CANDY: A Benchmark for Continuous Approximate Nearest Neighbor Search with Dynamic Data Ingestion
Xianzhi Zeng, Zhuoyan Wu, Xinjing Hu, Xuanhua Shi, Shixuan Sun, Shuhao Zhang
TL;DR
The paper addresses the gap in AKNN benchmarking for dynamic data ingestion and distribution drift by introducing CANDY, a benchmark framework that evaluates continuous AKNN under online data streams. It combines data handling, algorithm categorization into ranging-based and navigation-based methods, and optimization techniques (including ML-based hashing and distance computation strategies) to assess performance on real-world and drift-enabled synthetic workloads. Key findings show that simpler baselines can outperform more complex AKNN in dynamic settings, and that ingestion efficiency and distribution shifts are critical bottlenecks, with optimizations offering gains but not fully overcoming these challenges. The work provides a practical platform for evaluating AKNN in streaming environments, guiding future research toward robust, adaptable retrieval systems suitable for real-time data ecosystems such as RAG deployments.

Exercises ::
1) Decide whether each statement agrees with the CANDY summary above, and back each yes or no with the deciding words quoted from it. (a) CANDY sorts algorithms into ranging-based and navigation-based methods. (b) The optimizations fully overcome the challenges of ingestion efficiency and distribution shifts. (c) Simpler baselines can beat more complex AKNN in dynamic settings.
2) According to the CANDY summary above, which two factors are critical bottlenecks?

Stored data ::
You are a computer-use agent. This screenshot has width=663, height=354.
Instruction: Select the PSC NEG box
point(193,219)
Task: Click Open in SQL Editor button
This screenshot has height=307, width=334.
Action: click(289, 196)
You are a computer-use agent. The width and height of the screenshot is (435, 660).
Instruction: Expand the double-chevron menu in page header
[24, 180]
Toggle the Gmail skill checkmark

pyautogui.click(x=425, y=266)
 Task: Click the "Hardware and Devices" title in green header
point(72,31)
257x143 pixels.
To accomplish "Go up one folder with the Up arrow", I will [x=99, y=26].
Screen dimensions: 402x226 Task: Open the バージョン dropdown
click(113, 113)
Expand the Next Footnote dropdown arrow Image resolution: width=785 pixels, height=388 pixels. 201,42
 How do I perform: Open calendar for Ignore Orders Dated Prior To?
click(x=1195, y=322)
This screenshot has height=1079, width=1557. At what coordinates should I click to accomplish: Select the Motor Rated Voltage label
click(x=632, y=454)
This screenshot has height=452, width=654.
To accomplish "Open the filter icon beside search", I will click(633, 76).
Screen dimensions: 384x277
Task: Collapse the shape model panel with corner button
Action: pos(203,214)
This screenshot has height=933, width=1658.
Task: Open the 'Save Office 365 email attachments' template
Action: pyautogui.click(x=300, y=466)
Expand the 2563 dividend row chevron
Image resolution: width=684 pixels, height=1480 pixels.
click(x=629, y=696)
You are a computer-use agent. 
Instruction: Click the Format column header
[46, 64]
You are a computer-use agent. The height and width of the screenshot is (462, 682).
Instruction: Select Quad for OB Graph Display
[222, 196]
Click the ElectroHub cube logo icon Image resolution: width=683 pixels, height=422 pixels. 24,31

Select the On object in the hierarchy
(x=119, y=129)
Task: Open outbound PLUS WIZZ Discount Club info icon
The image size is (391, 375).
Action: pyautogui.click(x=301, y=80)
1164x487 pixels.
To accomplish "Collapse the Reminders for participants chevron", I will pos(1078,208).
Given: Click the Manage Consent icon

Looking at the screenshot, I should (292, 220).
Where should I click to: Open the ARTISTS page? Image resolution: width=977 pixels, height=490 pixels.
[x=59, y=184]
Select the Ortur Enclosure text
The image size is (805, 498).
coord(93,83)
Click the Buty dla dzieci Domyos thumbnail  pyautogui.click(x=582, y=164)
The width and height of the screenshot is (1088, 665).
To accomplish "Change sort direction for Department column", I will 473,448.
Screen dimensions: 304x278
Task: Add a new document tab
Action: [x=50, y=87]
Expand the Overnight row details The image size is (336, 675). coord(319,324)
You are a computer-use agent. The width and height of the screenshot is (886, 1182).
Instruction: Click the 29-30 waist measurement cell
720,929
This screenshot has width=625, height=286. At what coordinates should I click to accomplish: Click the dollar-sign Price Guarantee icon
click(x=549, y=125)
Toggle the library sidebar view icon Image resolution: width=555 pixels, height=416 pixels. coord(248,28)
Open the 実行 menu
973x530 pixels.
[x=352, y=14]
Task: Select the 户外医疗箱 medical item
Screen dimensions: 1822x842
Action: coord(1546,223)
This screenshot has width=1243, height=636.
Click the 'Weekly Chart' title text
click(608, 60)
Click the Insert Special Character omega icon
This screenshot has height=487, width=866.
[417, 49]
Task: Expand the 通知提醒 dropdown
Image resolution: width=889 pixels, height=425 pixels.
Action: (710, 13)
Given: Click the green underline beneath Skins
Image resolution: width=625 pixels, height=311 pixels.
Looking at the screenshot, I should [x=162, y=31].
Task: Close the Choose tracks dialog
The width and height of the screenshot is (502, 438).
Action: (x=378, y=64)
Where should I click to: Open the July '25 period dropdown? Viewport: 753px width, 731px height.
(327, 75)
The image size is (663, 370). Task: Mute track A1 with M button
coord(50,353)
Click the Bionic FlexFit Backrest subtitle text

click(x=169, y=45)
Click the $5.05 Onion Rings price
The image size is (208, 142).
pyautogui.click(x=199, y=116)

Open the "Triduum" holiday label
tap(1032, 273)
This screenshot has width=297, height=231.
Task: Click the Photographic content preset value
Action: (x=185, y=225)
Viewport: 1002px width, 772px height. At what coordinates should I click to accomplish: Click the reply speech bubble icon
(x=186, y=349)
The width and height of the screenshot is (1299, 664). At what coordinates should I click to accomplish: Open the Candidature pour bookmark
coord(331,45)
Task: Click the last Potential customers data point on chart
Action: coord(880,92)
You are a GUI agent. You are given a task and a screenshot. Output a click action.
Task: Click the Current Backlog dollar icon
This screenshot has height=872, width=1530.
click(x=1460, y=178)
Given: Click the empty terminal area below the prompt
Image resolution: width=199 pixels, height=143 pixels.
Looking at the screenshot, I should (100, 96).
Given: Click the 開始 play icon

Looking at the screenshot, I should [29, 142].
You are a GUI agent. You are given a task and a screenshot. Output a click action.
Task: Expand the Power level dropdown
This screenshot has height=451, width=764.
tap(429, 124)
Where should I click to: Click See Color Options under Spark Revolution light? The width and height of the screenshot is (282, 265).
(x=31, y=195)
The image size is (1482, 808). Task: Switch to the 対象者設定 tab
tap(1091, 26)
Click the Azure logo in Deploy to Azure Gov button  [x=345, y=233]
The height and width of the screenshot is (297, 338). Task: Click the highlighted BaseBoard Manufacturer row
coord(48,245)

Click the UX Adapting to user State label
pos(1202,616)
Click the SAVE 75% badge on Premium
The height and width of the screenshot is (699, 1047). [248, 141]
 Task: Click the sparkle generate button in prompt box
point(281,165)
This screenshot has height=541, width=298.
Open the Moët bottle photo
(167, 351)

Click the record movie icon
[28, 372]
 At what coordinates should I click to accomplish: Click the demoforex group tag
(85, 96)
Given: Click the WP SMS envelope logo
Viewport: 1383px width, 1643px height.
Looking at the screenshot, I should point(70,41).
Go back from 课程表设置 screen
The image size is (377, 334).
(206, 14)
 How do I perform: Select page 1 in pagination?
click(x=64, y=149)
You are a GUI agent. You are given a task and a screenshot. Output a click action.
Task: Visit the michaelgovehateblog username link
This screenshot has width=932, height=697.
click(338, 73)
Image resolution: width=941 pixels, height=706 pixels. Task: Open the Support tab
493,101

Worked answers ::
1)
(a) Yes: "algorithm categorization into ranging-based and navigation-based methods"
(b) No: "with optimizations offering gains but not fully overcoming these challenges"
(c) Yes: "simpler baselines can outperform more complex AKNN in dynamic settings"

2) Ingestion efficiency and distribution shifts.